* _Aim of the task_:
Would you filter these records and copy every line that has the word "Search"?

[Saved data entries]
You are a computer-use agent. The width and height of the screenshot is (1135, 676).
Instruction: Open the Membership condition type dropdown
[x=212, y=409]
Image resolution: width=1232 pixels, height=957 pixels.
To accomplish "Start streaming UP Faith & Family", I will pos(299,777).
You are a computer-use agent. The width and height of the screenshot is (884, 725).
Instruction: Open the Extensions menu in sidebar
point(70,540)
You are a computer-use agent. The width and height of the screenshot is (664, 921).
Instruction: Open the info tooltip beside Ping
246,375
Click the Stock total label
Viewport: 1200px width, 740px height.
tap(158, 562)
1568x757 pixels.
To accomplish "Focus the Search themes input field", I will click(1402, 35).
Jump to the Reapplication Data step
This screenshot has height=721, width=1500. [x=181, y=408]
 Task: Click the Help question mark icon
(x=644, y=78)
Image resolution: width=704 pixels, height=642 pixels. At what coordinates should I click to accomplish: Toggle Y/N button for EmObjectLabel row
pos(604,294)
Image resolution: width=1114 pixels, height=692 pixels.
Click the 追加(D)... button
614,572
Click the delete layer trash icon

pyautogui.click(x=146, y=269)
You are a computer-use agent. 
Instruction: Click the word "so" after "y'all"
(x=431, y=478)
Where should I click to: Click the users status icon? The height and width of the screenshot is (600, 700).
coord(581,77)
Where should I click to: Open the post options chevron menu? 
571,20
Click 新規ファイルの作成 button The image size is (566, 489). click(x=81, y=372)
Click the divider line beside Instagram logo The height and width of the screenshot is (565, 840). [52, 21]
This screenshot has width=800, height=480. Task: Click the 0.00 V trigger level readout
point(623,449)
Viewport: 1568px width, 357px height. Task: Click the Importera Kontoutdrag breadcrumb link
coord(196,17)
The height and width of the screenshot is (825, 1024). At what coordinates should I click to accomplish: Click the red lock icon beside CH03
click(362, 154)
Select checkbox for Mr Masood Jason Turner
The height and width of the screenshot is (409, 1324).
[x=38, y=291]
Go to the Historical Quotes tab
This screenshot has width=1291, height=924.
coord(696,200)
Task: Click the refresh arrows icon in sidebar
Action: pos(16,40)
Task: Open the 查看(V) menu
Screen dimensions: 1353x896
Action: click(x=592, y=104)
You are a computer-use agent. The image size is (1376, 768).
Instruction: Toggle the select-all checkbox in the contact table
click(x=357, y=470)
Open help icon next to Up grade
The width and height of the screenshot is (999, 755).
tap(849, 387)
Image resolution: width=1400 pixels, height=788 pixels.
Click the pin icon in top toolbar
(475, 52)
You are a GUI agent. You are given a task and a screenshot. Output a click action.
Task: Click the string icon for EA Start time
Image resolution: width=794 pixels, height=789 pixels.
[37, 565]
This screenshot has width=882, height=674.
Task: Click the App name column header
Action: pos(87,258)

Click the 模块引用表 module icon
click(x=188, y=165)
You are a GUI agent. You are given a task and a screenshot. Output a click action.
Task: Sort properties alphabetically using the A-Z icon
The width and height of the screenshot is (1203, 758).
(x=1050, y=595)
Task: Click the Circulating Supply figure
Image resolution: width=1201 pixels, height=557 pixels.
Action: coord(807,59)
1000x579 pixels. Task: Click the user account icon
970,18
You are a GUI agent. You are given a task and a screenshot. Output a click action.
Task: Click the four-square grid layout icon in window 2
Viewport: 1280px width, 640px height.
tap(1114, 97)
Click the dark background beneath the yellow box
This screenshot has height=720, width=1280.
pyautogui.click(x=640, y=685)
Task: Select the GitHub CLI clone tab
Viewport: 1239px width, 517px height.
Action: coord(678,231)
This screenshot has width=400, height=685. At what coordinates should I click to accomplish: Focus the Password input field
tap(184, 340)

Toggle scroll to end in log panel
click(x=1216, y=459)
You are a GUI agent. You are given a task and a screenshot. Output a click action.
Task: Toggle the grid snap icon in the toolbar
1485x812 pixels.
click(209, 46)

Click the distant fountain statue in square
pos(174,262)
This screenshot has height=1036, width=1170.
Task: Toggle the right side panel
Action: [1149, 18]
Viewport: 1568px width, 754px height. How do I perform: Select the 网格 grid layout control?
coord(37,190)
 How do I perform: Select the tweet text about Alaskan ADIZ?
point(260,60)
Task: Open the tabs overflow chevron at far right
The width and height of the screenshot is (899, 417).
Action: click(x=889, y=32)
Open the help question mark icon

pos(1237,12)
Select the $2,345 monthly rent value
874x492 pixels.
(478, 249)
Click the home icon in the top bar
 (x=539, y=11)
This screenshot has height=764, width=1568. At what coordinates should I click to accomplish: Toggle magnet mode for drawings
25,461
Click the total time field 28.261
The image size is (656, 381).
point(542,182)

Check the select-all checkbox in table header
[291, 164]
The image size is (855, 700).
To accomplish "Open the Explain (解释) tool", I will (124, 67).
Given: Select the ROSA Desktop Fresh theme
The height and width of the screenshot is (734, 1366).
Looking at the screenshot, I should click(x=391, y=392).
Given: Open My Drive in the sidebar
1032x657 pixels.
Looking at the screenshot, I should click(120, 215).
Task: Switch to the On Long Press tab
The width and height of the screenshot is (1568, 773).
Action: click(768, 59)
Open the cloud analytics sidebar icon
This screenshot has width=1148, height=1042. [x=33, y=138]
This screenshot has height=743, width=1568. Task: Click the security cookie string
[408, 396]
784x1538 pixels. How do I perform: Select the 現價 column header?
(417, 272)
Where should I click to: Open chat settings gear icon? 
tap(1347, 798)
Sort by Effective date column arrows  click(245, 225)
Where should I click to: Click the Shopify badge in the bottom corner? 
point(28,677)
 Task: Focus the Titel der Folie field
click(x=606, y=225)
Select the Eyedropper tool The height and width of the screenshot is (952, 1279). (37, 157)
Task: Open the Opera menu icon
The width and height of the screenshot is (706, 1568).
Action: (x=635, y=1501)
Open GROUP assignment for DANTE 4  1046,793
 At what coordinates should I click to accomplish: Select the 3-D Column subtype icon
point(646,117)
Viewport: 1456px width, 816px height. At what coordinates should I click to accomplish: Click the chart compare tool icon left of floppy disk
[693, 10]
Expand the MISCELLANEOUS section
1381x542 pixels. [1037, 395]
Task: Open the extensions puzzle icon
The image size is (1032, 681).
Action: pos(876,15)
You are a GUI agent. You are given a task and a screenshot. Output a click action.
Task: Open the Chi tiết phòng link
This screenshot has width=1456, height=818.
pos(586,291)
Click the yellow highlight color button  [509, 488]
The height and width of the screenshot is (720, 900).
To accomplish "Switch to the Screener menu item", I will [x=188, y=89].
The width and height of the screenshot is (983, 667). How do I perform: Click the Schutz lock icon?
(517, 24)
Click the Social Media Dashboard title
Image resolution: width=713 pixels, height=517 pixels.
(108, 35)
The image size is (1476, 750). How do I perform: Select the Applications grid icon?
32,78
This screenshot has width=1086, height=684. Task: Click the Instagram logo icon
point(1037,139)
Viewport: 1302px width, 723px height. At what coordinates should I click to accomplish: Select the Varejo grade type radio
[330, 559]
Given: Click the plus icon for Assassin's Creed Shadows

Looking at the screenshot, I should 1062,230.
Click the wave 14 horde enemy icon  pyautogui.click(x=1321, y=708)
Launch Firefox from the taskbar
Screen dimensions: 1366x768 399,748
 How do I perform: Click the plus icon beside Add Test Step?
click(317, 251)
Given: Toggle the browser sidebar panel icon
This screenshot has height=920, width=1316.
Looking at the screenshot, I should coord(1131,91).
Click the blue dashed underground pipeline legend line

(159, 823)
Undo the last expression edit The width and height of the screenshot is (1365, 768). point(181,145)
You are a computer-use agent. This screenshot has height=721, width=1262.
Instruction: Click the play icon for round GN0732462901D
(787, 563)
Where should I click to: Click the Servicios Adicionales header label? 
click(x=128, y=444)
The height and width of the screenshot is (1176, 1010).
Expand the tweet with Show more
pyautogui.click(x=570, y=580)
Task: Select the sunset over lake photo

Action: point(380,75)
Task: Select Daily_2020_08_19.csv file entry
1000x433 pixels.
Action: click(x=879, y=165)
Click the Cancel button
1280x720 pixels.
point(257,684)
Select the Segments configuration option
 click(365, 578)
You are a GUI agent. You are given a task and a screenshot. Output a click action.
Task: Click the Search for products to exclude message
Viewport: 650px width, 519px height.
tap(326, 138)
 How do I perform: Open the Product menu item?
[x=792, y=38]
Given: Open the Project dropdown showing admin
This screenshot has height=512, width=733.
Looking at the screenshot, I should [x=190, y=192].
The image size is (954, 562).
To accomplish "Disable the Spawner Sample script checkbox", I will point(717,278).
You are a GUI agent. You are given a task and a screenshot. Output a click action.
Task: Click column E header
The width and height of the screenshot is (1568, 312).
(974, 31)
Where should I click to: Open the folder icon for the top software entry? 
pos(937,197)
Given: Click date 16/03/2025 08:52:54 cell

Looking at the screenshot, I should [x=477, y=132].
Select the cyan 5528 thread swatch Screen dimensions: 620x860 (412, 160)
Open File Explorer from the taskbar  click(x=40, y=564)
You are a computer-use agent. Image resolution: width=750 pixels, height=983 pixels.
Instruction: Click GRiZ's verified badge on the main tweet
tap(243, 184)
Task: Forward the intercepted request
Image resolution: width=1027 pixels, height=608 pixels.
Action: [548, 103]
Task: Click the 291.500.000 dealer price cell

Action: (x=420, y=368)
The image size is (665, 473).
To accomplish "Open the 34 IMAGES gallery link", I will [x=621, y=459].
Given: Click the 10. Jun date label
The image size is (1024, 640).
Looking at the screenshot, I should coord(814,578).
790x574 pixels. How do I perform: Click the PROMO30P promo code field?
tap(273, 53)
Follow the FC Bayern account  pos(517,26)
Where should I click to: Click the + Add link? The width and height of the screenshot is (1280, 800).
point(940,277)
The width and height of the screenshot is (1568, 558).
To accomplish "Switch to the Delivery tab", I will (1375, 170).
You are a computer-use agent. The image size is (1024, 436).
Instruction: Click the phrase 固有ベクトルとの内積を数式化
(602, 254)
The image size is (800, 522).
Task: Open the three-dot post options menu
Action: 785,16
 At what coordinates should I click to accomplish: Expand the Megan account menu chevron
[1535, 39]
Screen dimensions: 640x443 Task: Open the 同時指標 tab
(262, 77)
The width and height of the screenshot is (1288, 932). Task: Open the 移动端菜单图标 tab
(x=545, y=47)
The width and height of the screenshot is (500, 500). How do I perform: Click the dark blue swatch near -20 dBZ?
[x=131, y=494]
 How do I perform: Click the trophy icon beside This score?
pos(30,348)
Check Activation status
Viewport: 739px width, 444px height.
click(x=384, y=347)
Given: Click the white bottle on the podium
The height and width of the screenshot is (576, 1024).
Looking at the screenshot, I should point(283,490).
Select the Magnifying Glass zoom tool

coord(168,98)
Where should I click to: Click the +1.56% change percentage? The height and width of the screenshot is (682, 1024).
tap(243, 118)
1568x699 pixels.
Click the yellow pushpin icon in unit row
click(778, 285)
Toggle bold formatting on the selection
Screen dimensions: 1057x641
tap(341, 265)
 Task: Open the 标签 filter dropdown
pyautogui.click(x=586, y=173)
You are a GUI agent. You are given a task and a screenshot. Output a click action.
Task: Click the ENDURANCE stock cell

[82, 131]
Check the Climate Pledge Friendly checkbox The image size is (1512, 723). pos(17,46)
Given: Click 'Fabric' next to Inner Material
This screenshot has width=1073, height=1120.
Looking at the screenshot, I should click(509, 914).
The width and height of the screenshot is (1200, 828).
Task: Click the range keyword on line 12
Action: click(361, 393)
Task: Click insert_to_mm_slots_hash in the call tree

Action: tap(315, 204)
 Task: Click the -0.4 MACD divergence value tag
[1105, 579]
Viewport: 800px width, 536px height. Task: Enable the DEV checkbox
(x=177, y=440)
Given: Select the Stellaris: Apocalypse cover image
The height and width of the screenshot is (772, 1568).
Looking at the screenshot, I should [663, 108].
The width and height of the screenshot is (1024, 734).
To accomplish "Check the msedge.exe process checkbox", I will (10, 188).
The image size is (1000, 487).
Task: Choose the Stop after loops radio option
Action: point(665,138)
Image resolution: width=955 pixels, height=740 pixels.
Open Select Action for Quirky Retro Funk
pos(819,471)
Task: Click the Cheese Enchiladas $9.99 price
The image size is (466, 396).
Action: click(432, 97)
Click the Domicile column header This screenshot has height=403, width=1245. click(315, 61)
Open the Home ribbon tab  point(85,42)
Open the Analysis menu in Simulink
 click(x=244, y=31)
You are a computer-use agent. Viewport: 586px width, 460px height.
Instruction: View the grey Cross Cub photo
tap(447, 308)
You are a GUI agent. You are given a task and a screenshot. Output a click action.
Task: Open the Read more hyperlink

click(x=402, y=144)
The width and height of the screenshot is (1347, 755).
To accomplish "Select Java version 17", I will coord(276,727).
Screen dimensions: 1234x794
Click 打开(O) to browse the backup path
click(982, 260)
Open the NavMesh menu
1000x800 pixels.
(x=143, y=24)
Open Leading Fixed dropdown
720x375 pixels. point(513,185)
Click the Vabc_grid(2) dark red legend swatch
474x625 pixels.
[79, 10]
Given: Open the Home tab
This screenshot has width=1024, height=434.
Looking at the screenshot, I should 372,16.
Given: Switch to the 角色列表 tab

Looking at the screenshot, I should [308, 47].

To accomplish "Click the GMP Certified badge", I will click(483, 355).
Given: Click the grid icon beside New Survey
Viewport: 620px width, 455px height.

* _Written solution_:
To accomplish "Focus the Search themes input field", I will click(1402, 35).
Task: Click the Search for products to exclude message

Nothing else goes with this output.